Python implements the method of downloading images from the subscription source,
This example describes how to download images from a subscription source using Python. Share it with you for your reference. The details are as follows:
This code is implemented based on python 3.4, which is different from python2.X.
This is an exercise. The data source comes from Netease subscription. The Code is as follows:
Copy codeThe Code is as follows: __author _ = 'saint'
Import OS
Import urllib. request
Import json
From html. parser import HTMLParser
# Filter the image content from the obtained webpage content
Class MyHtmlParser (HTMLParser ):
Links = []
Def handle_starttag (self, tag, attrs ):
If tag = "img ":
If len (attrs) = 0:
Pass
Else:
For name, value in attrs:
If name = "src ":
Self. links. append (value)
Class Down (object ):
# Total directory
Img_path = "E:/saint"
# Download directory
Dir =''
# Collection source address
Collect_links = ["http://dy.163.com/v2/media/articlelist/T1374483113516-1", "http://dy.163.com/v2/media/articlelist/T1420776257254-1", "http://dy.163.com/v2/media/articlelist/T1376641060407-1"]
Img_links = "http://dy.163.com/v2/article"
Def handleCollect (self ):
For collect_link in self. collect_links:
Notice = "starting from [" + collect_link + "] collecting images"
Print (notice)
# Create a directory for download
Dir_name = collect_link.split ("/") [-1]
Self. isDirExists (dir_name)
Dict = self. getListFromSubscribe (collect_link)
If dict = False:
Print ("Data Collection failed, whether to continue (y/n )")
Op = input ();
If op = "y ":
OS. system ("cls ")
Pass
Elif op = "n ":
Print ("Stop Collection ")
Break
Else:
OS. system ("cls ")
Print ("illegal input ")
Break
Else:
For page in dict:
Page_uri = self. img_links + "/" + page ["tid"] + "/" + page ["docid"]
Self. getImgFromUri (page_uri)
Print ("continue (y/n )")
New_op = input ();
If new_op = "n ":
OS. system ("cls ")
Print ("Collected ")
Break
Print ("OK ")
# Retrieving directories from subscription sources
Def getListFromSubscribe (self, uri ):
Res = urllib. request. urlopen (uri)
If res. code <200 or res. code> 300:
OS. system ("clear ")
Return False
Else:
Result = res. read (). decode ("gbk") # read () of version 3.4 returns the byte type, which must be processed by decode (). The option is webpage encoding.

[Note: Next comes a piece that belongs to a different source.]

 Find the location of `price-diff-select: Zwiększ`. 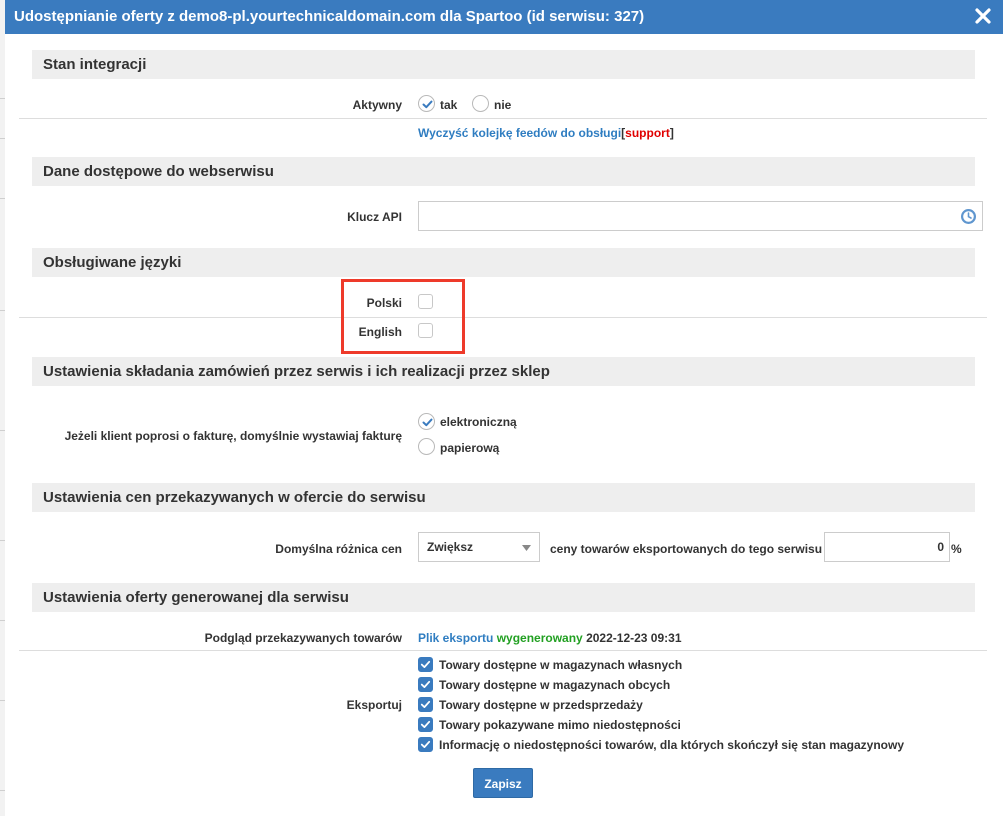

Dict = json. loads (result)
If dict ['code']! = 1:
Print (dict ['msg '])
Return False
Else:
Return dict ['data']
# Obtain the current subscription page and extract the desired image from the page
Def getImgFromUri (self, uri ):
Html_code = urllib. request. urlopen (uri). read (). decode ("gbk ")
Hp = MyHtmlParser ()
Hp. feed (html_code)
Hp. close ()
For link in hp. links: # hp. links is the image list.
Self. writeToDisk (link)
# Check whether the file directory exists. If not, create a directory.
Def isDirExists (self, dir_name ):
Self. dir = self. img_path + dir_name
IsExists = OS. path. exists (self. dir)
If not isExists:
OS. makedirs (self. dir)
Return True
Else:
Return True
# Download the file and write it to the disk
Def writeToDisk (self, url ):
OS. chdir (self. dir)
File = urllib. request. urlopen (url). read ()
File_name = url. split ("/") [-1]
Open (file_name, "wb"). write (file)
Return True
If _ name _ = "_ main __":
Down = Down ()
Down. handleCollect ()
I hope this article will help you with Python programming.